If even the slightest sign of suspicion is observed, it may be the result of sexual abuse or another problem in the teenager’s life. Let’s take time to talk and seek help. If we recognize several indicators in a teen we know or if the teen reveals that she has been a victim of sexual abuse, call the police or child protective services and seek help immediately.
In the case of adolescents, obviously, it seems to be expected to be able to inquire more openly about what is happening, but experience shows that the confusion and darkness typical of other ages of childhood also happens in adolescence, so it is not We can settle for the teenager not telling or denying that anything is happening with him.
Telling it many times is the beginning of a new hell, the family system can falter, one’s vulnerability is revealed in a very complex stage. So It is not at all implausible that they would deny what was said given the visibility generated by their complaint., visibility loaded with tension and incomprehension, something that is very difficult to handle. Therefore, it is understandable that denying it is a way for the pressure, the visibility, the pain to end. Consequently, a denial should not relax us and accommodate us to the “ah, it didn’t happen, thank goodness.”
That is why We must take into account all the variables and above all an empathetic and reflective look that goes beyond our astonishment and fear.. Signs that we can find: signs of depression or anxiety, self-destructive behaviors, suicidal thoughts or attempts, drug and alcohol abuse, sexual promiscuity, running away from home, fear of intimacy or closeness, extra money or unexplained gifts, etc.
All these signs obviously do not always have a direct relationship with sexual abuse and can be secondary to many other traumatic events, simply saying that, on many occasions, when suspected, they can be clarifying elements. Taking care of them and paying attention to them, whatever the cause, can be the beginning of getting out of a situation that is beyond your control..

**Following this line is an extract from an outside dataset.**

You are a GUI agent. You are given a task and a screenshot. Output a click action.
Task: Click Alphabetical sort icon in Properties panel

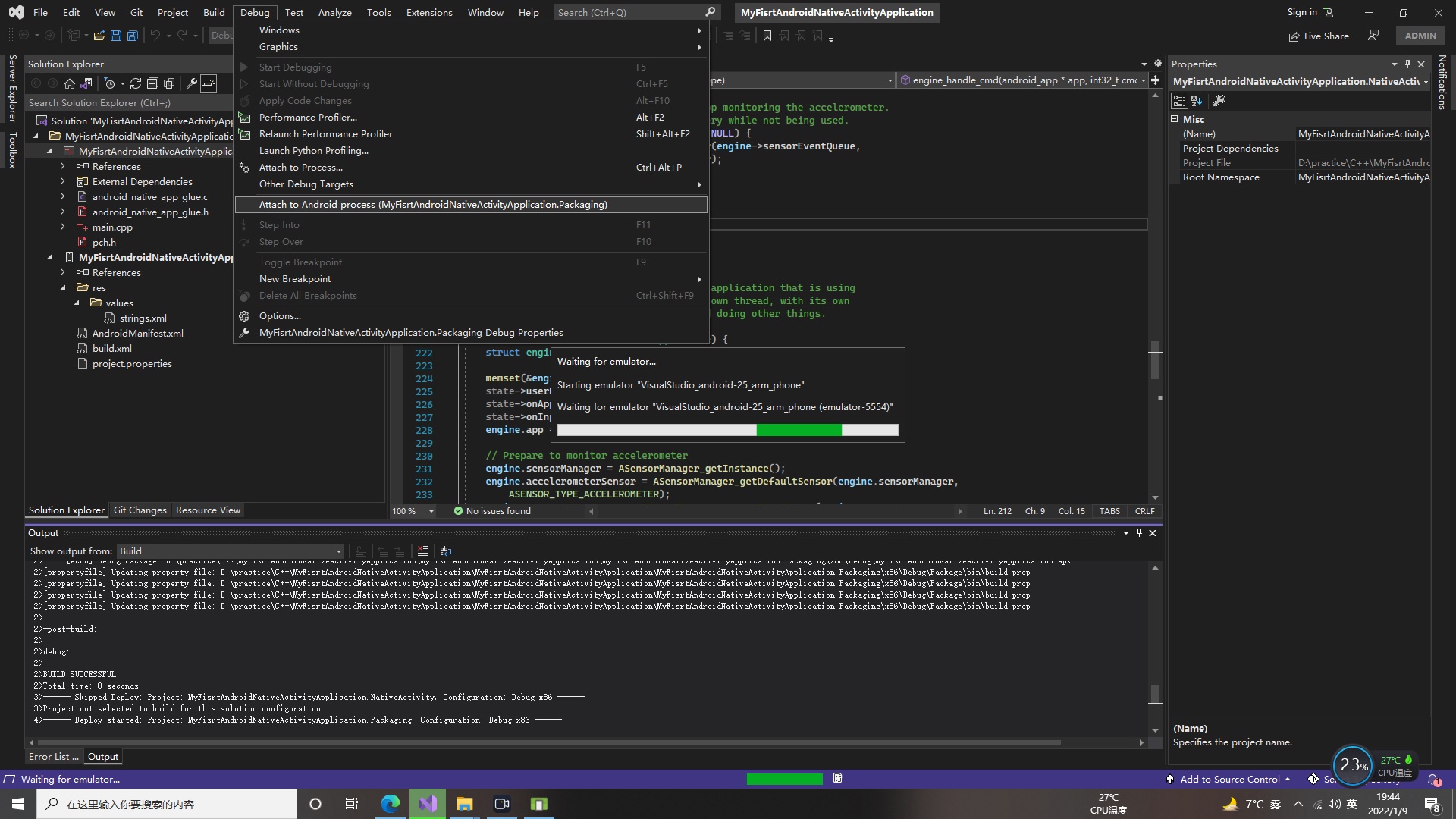pyautogui.click(x=1197, y=101)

In any case, no one, no caregiver should face this type of situation alone. Let us remember that sexual abuse always occurs in a context of isolation for the child or adolescent. This is why we strongly recommend always talking to someone you trust, asking for specialized therapeutic advice and help, and educating yourself about child sexual abuse through existing resources in your area of residence.
It is good to take into account the signs detailed in this article, as well as feel comfortable when talking about the topic. Most of the time the child will not reveal what happened the first time, and will even evaluate the adult’s attitude when telling. If this transmits calm and confidence, it will be easier to tell it. Sometimes it takes a child weeks, months, or even years to reveal abuse. Be that as it may, to do this we have to have a reasonable understanding of sexuality, as well as the stages of sexual development in children and adolescents according to age and always appear calm, confident and empathetic with the victim.
Authors: Javier Elcarte & Cristina Cortés, psychologists specializing in trauma. Founders and directors of Vitaliza.